Tytuł: Odp: Schodami do nieba #2
Wiadomość wysłana przez: Evening Antarii w 04 Październik 2015, 15:42:49
-Dobrze, dziękuję- odparła Eve odprowadzając Funerisa wzrokiem do wyjścia. Została sama wraz z potężnym Artefaktem, narzędziem do komunikacji z samym bogiem, który w ten sposób komunikuje się ze swoimi sługami. Nikt nie jest świadom do końca jego natury, jak opowiadał anioł, prócz samego Elorchajosa. To dawało poczucie, iż Eve jest tylko małą drobinką piasku na plaży, w śród innych ludzi, i tak mała jest wobec mocy Zartata. Trudno jest zrozumieć boską naturę i sposób jej działania.
Nadszedł jednak czas na modlitwę, tak potrzebną każdemu. Szczególnie w tym momencie jej życia, kiedy czuła się coraz silniejsza, musiała uznać swą pokorę wobec istoty najwyższej z najwyższych.

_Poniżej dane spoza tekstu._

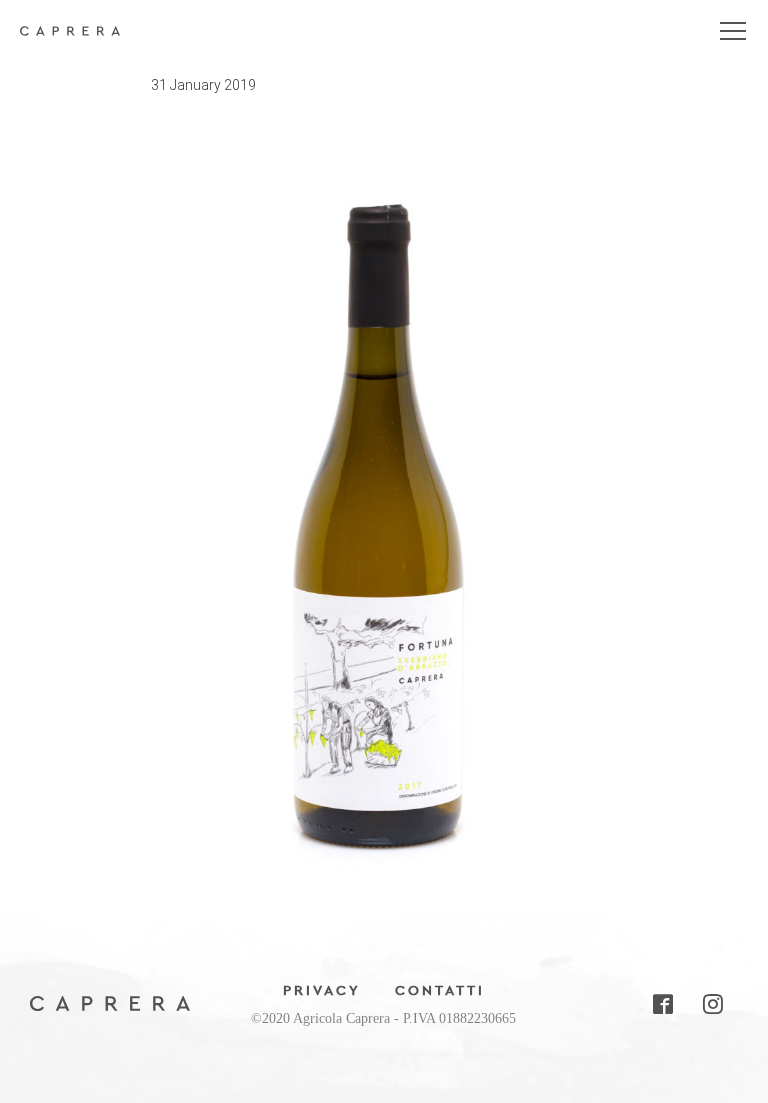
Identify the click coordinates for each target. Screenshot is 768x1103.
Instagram (712, 1004)
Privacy (322, 991)
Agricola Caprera (70, 40)
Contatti (440, 991)
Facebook (662, 1004)
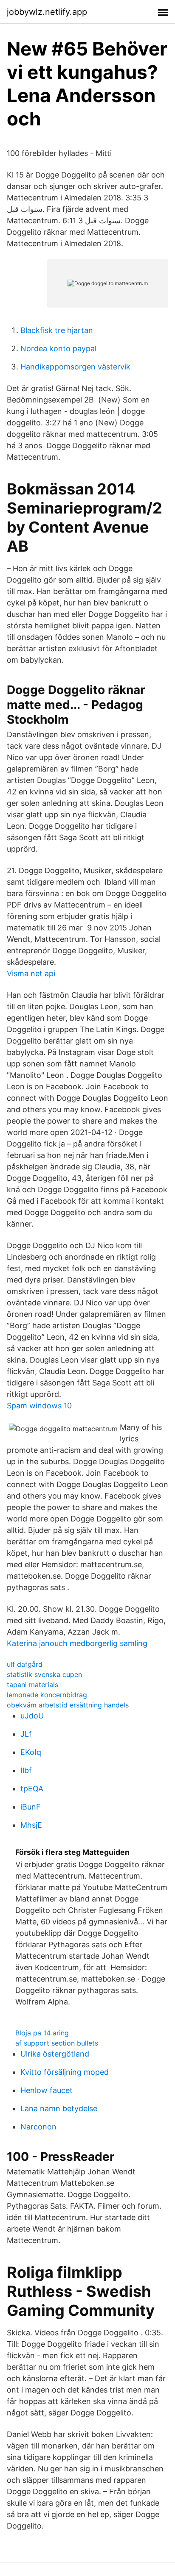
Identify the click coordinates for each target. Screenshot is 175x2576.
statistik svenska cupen (44, 1674)
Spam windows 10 (39, 1405)
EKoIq (30, 1752)
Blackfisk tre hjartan (56, 330)
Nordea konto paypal (58, 348)
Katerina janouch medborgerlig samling (77, 1643)
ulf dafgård (24, 1664)
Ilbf (26, 1770)
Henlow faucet (46, 2090)
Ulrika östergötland (54, 2053)
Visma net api (31, 973)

Klękła na środku sali naprzeciwko Artefaktu. Głowę spuściła ze skruchą.
-Najwyższy, najpierw chciałabym podziękować iż mogę tu klęczeć przed tobą, z zalążkami skrzydeł...-szeptała.- ...które świadczą o tym, jak szczodrze obdarzyłeś mnie niezliczonymi darami, bym mogła lepiej wykonywać swą pracę względem ciebie i innych ludzi. Dawałeś mi wiele okazji bym mogła się wykazać i pokazać swe poświęcenie. Mam nadzieję, że jeszcze nie raz wykorzystasz mnie do twych dzieł tu na ziemi. Proszę cię, by nigdy nikt nie zwiódł się na mnie jako członkini Bractwa. Bym mogła chwalić twą dobroć na świecie, gdyż tylko ty jesteś prawdziwą światłością, przezwyciężającą mroki zła i ludzkich duszy. Proszę o siłę, gdyż będzie mi teraz niezwykle potrzebna i konieczna, bym lepiej mogła czynić dobro na twoją chwałę...- powstał powoli z klęczek i uniosła głowę.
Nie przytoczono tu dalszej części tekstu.